Potential fix for code scanning alert no. 1: Uncontrolled command line

[karam-ajaj]

Potential fix for https://github.com/karam-ajaj/atlas/security/code-scanning/1

In general, to fix uncontrolled command line usage, any user-provided value that influences a command should be either (a) selected from a hard-coded allowlist or (b) passed through strict validation that limits it to safe characters and reasonable length, and commands should be invoked with shell=False and argument lists.

In this file, the Docker container branch in stream_log already uses validate_container_name before building cmd. The remaining untrusted influence is the filename path segment for log files. We should introduce a validate_log_filename helper that mirrors the container name validation but is tailored to filenames, and apply it before constructing the filepath and cmd.
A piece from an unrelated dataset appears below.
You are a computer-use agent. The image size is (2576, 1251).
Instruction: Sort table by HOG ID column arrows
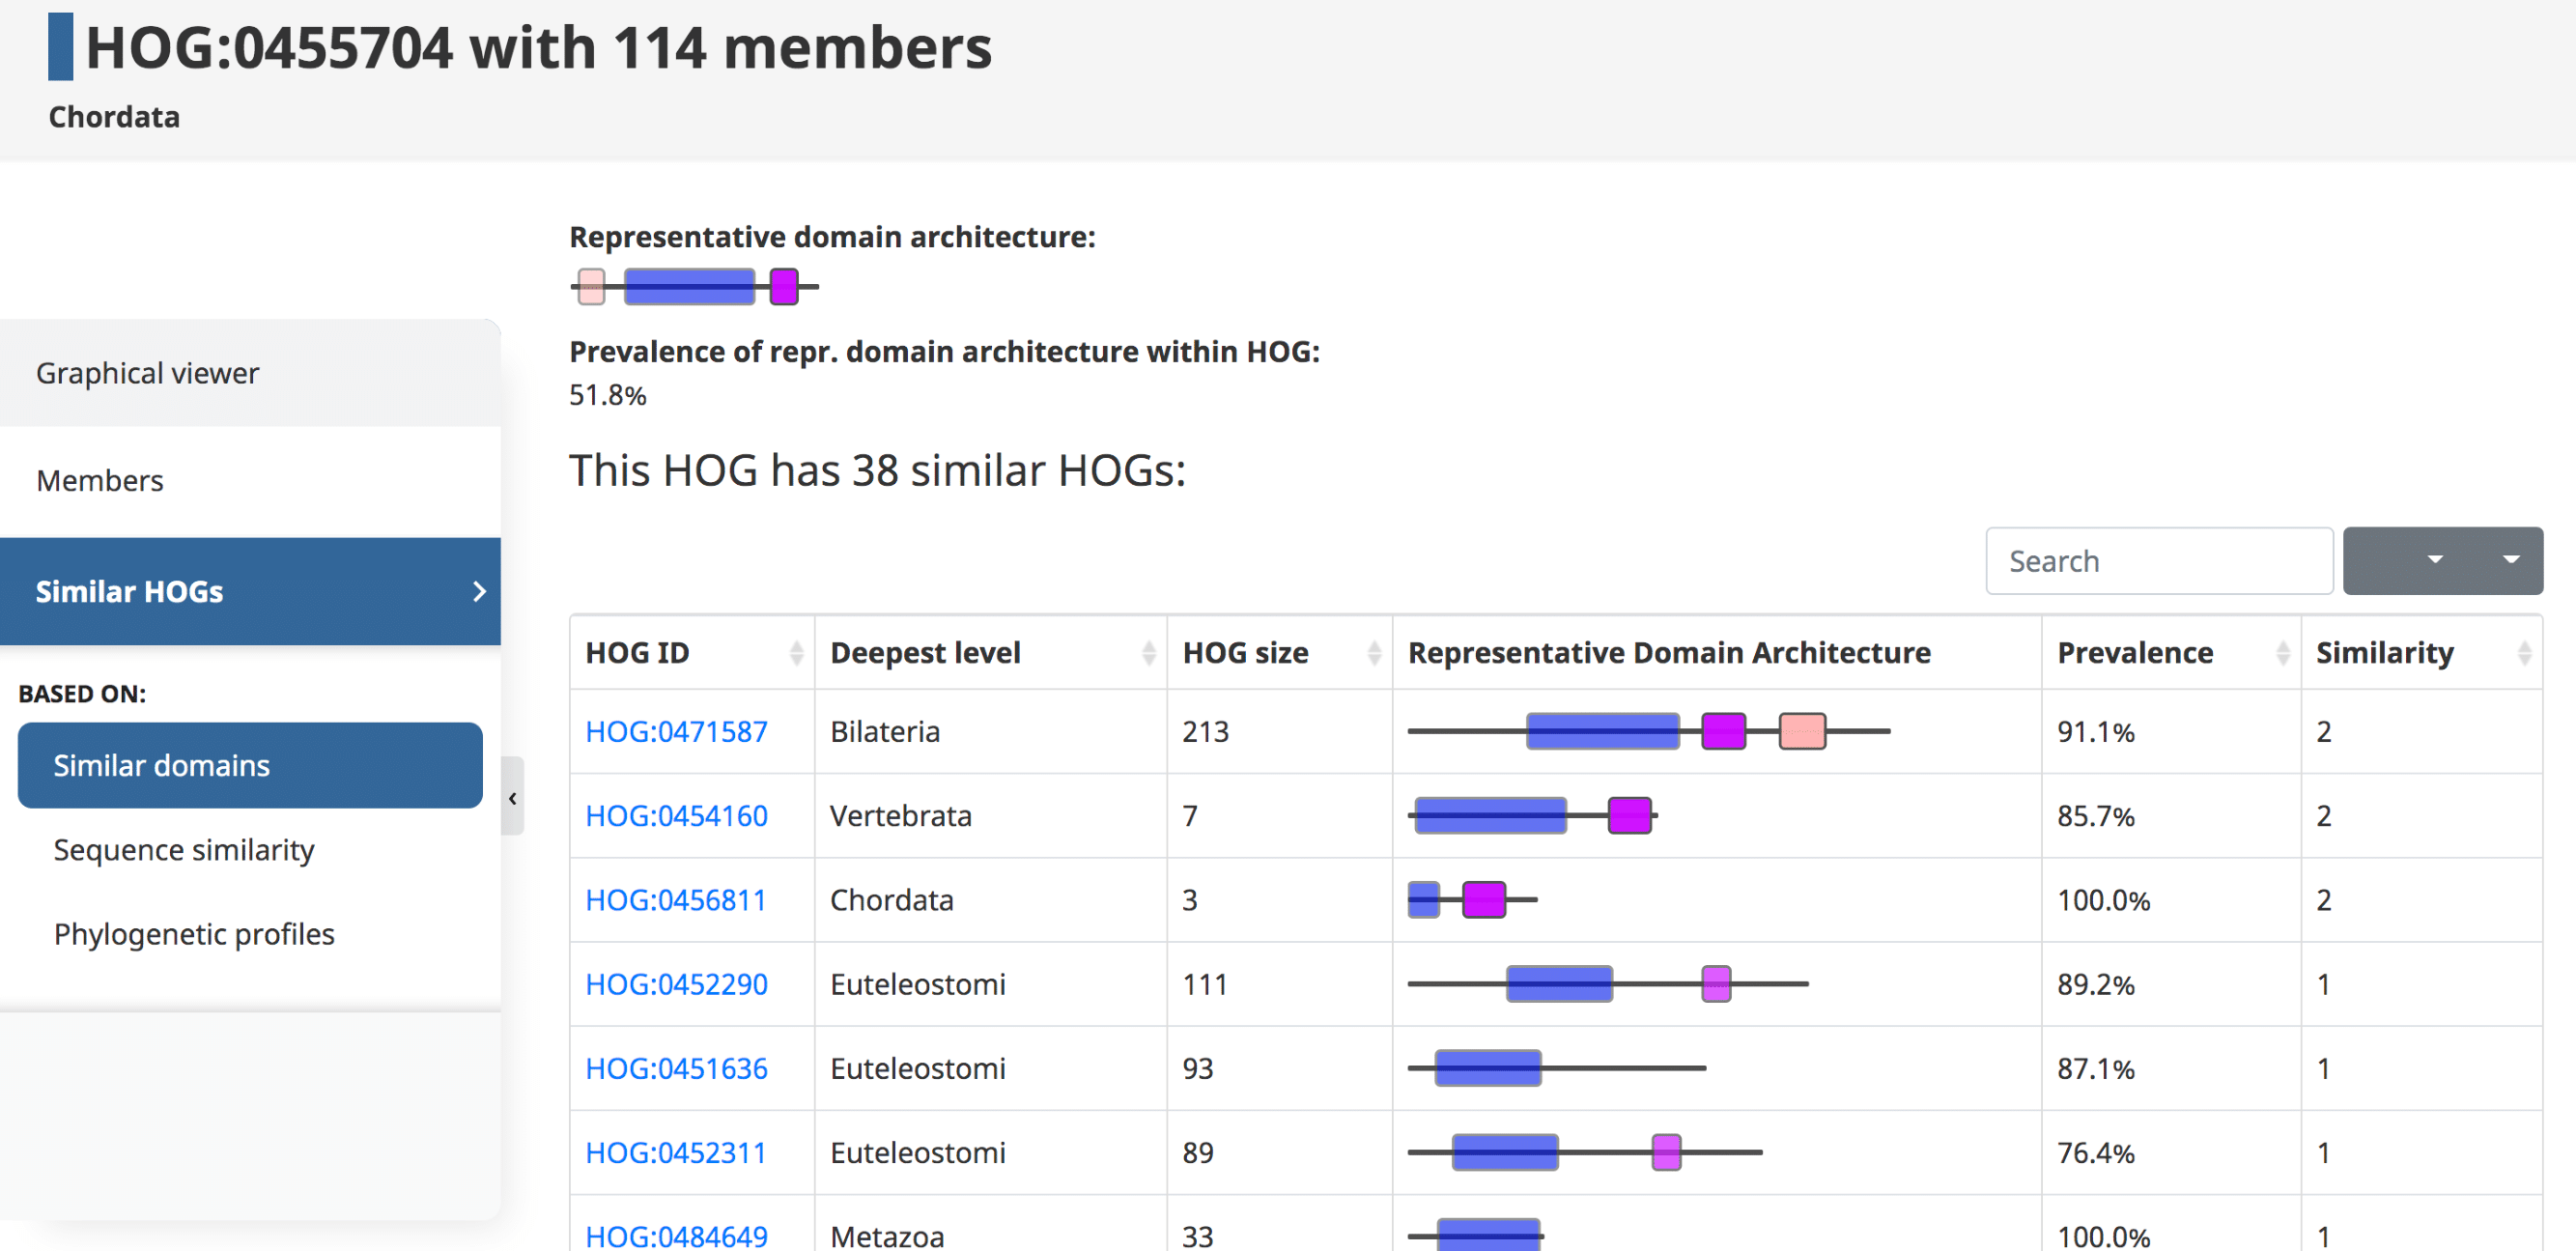pos(796,653)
The helper should reject empty names, overly long names, names with path separators (/ or \), and characters outside a conservative set such as letters, digits, dots, underscores, and hyphens. This keeps existing behavior (reading logs from within LOGS_DIR) while ensuring that only simple file names are accepted; deeper directory traversal remains blocked by the existing os.path.commonpath check.

Concretely:

• Add a new function validate_log_filename(name: str) -> str near validate_container_name that raises HTTPException with 400 for invalid input.
• In stream_log, inside the else branch (non-container: case), call validate_log_filename(filename) and use the returned safe value when building the path.
• Keep the rest of the logic (path normalization, commonpath check, existence check, tail invocation) unchanged.

All required imports (HTTPException, re, os, subprocess) are already present; no new imports are necessary.

Suggested fixes powered by Copilot Autofix. Review carefully before merging.

[Copilot]

Pull request overview

This PR addresses a code scanning security alert by adding input validation to prevent uncontrolled command line injection in the log streaming endpoint. The fix introduces a new validation function for log filenames and applies it before constructing file paths and passing them to subprocess calls.

• Adds validate_log_filename() function following the same pattern as existing validate_container_name() validation
• Applies validation to the stream_log endpoint's non-container branch before file path construction
• Uses character whitelisting and path separator rejection to prevent directory traversal and command injection

[Copilot]

The validation regex allows dots in filenames, which could potentially be used for path traversal via sequences like .. (parent directory). While the os.path.normpath and os.path.commonpath checks on lines 296-298 provide defense in depth, it would be safer to either disallow consecutive dots or add explicit validation to reject names containing .. sequences before the path construction step. This would provide earlier detection of malicious input.